● TASK ITEM
The number of lines containing the word "handle" is all you should give; count them in the records below.

● INFORMATION SHOWN
________

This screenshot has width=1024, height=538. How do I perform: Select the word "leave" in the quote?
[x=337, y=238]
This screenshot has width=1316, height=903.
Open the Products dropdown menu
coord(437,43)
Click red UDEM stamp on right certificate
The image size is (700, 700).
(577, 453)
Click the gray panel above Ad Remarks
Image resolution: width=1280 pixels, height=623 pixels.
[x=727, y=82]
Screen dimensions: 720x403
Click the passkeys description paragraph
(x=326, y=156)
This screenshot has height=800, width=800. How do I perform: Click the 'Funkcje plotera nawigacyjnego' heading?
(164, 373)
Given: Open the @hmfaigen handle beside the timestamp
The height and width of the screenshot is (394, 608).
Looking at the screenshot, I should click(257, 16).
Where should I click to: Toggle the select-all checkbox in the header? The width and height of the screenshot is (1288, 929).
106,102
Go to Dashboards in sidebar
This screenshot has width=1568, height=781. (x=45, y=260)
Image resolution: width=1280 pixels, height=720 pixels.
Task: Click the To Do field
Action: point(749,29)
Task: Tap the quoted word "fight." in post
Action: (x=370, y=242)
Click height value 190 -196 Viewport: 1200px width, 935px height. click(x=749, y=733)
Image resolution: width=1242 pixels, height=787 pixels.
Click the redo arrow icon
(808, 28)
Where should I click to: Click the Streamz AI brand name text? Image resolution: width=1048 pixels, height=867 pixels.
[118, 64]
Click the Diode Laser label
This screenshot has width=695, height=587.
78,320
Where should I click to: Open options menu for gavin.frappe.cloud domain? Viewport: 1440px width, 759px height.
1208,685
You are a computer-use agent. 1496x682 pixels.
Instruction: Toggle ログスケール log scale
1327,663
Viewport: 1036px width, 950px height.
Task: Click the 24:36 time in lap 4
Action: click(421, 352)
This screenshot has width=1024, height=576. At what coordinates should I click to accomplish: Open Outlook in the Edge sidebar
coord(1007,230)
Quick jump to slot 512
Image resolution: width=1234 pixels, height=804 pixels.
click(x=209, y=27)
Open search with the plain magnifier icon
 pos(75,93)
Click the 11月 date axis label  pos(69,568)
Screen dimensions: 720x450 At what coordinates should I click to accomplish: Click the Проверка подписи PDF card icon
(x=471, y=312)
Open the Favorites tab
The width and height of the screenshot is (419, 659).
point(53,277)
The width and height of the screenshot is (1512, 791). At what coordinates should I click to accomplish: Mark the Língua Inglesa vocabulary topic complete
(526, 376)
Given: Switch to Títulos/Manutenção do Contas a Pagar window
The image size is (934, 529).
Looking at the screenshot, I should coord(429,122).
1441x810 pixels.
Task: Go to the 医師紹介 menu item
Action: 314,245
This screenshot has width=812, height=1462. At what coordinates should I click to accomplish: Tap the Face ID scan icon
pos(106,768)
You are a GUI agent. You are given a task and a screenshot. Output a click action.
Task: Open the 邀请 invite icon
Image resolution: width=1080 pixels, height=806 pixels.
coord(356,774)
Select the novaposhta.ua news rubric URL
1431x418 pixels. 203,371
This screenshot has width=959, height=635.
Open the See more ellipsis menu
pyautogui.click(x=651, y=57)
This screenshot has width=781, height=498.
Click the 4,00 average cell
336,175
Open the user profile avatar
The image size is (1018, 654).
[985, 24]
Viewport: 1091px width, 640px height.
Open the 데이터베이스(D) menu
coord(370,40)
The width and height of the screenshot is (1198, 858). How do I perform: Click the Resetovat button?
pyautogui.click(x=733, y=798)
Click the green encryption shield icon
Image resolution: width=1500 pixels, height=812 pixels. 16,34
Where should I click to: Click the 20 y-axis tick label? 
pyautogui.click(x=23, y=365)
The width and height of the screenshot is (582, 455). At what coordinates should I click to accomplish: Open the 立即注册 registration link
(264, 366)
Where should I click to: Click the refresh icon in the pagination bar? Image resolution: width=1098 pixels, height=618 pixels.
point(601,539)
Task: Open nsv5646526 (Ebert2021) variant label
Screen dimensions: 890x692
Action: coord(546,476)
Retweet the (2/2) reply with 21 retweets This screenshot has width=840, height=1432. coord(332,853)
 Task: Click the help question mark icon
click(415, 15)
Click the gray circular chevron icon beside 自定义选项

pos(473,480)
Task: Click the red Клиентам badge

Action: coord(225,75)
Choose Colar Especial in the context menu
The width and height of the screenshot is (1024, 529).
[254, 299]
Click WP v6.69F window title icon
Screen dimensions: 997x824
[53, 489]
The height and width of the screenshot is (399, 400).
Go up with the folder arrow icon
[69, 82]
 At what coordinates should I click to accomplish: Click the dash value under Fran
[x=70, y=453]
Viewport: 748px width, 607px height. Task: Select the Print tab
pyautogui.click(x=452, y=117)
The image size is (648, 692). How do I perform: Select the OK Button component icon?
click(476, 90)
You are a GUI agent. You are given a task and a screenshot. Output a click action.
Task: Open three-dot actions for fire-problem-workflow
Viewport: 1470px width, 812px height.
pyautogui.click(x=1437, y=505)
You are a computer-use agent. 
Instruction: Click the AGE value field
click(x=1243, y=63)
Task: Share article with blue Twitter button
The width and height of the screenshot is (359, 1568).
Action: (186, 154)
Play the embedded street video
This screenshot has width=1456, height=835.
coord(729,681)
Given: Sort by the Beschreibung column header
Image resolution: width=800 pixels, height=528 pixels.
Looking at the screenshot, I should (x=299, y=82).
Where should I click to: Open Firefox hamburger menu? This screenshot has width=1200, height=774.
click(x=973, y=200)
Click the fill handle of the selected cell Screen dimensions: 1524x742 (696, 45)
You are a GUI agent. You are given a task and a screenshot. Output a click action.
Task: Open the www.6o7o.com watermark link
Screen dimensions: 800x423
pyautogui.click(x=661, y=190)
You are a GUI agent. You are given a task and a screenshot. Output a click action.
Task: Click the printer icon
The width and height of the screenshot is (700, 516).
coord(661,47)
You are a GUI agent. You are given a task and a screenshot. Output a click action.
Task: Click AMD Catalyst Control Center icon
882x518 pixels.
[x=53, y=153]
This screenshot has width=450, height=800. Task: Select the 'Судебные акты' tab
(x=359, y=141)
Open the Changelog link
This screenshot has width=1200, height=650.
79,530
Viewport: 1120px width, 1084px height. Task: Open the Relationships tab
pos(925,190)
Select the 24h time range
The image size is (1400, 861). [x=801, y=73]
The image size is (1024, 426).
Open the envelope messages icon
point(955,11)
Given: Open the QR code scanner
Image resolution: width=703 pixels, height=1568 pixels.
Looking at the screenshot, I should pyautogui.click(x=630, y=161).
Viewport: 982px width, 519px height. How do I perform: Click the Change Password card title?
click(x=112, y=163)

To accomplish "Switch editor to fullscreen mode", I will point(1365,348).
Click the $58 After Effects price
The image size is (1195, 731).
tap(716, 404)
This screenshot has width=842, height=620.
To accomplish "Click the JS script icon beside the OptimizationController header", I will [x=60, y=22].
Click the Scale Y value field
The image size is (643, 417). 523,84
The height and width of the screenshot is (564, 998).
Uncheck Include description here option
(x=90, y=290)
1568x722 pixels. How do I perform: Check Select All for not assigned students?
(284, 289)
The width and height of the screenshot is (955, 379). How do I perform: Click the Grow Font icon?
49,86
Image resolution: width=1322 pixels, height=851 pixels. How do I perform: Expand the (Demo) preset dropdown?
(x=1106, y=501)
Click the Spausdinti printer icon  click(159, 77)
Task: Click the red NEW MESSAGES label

________

● OUTPUT FOR THIS EXERCISE
2